Segundo o relatos, a suspeita é de que o desvio de minério de cobre no Projeto Sossego tenha sido articulado de forma interna e envolvido pelo menos três pessoas ligadas à operação.
Os nomes que aparecem no episódio de possível crime patrimonial são Kleyton Mendes de Sousa, apontado no relato como motorista do caminhão da empresa JSL, de placa RXI 1L43; Jardelisson Assunção Matos, citado como operador que teria participado da liberação da carga; e Mariano Ferreira Alves, auxiliar que teria forjado o processo de descarregamento. Todos eles trabalham para a empresa JSL Logística, terceirizada pela Vale para realizar o transporte do minério desde a mina do Sossego até Terminal de Cobre em Parauapebas, para seguir de trem até o Porto de Itaqui, no Maranhão.
Quando chegou a Parauapebas, o motorista desviou sua rota próximo à rotatória da Rodovia Faruk Salmen, acessando por uma estrada sem pavimentação até um terreno murado, onde uma pessoa o esperava para descarregar o concentrado de cobre.

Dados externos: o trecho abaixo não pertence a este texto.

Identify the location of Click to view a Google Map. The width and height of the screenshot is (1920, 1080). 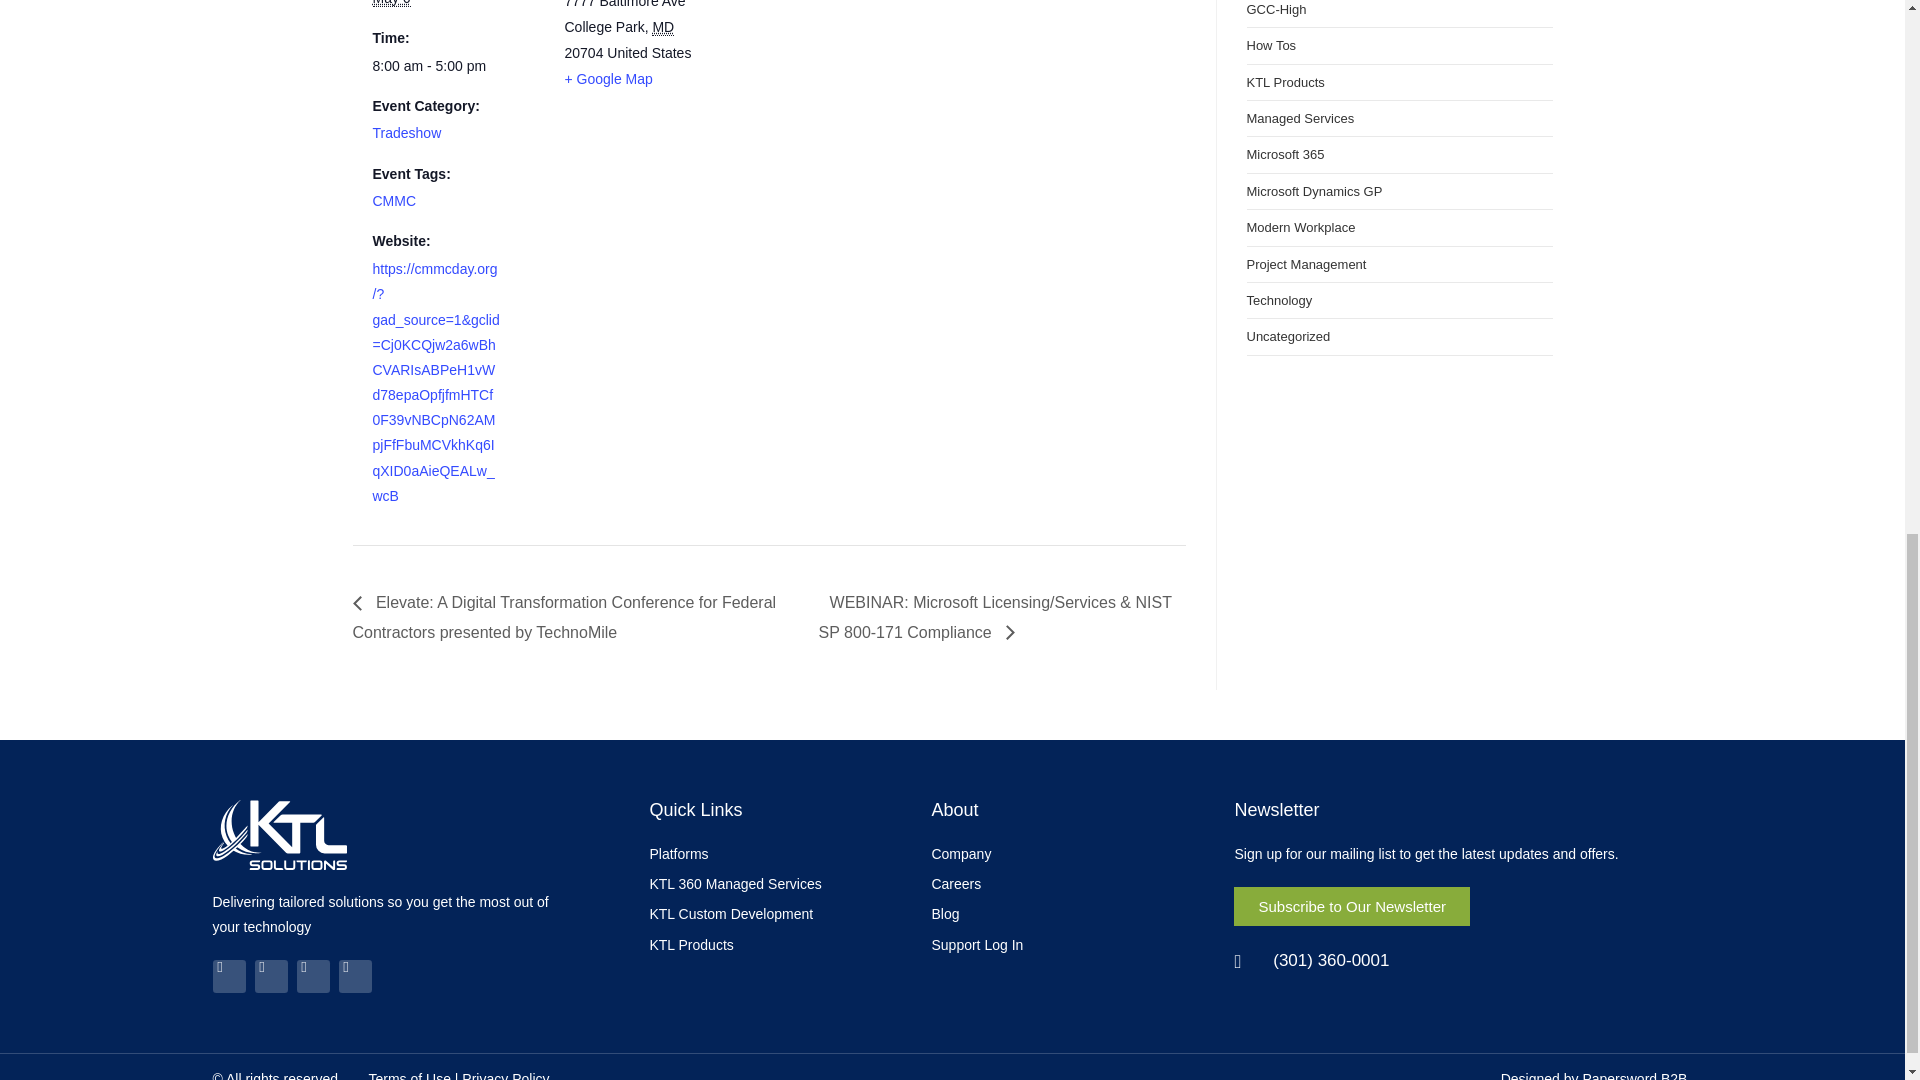
(608, 79).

O Projeto Sossego é uma das áreas mais estratégicas da Vale na produção de cobre no país, só perdendo para o Salobo, também da Vale, este em território de Marabá.
As informações indicam ainda que houve registro formal do caso na delegacia do município de Parauapebas pelo departamento de segurança da Vale, o que abriu caminho para as providências de investigação. Até o momento, o episódio segue cercado de apuração e cautela, mas já movimenta os bastidores da mineração regional por envolver volume relevante de minério, suspeita de desvio interno e nomes ligados à operação.
O fato teria ocorrido por volta de 3 horas da madrugada do dia 30 de maio último, mas só agora a Reportagem teve acesso às informações.
A Reportagem entrou em contato com a JSL para apurar se os três colaboradores citados na investigação permanecem vinculados à empresa, se foram afastados de suas funções ou desligados. A equipe também questionou quais medidas estão sendo adotadas pela empresa diante do caso e quem será responsável pelo eventual ressarcimento do prejuízo apurado pela Vale.
A gestão da empresa responsável pela operação não se encontrava no local. Posteriormente, ele foi procurado por meio do WhatsApp e informou que a assessoria de comunicação da JSL entraria em contato com a reportagem. Até a publicação desta matéria, porém, não houve retorno oficial da empresa.
Também tentamos contato com a Polícia Civil para saber se já foi descoberto quem seria o comprador do minério de cobre e qual o destino do mesmo, mas até agora não houve resposta da PC.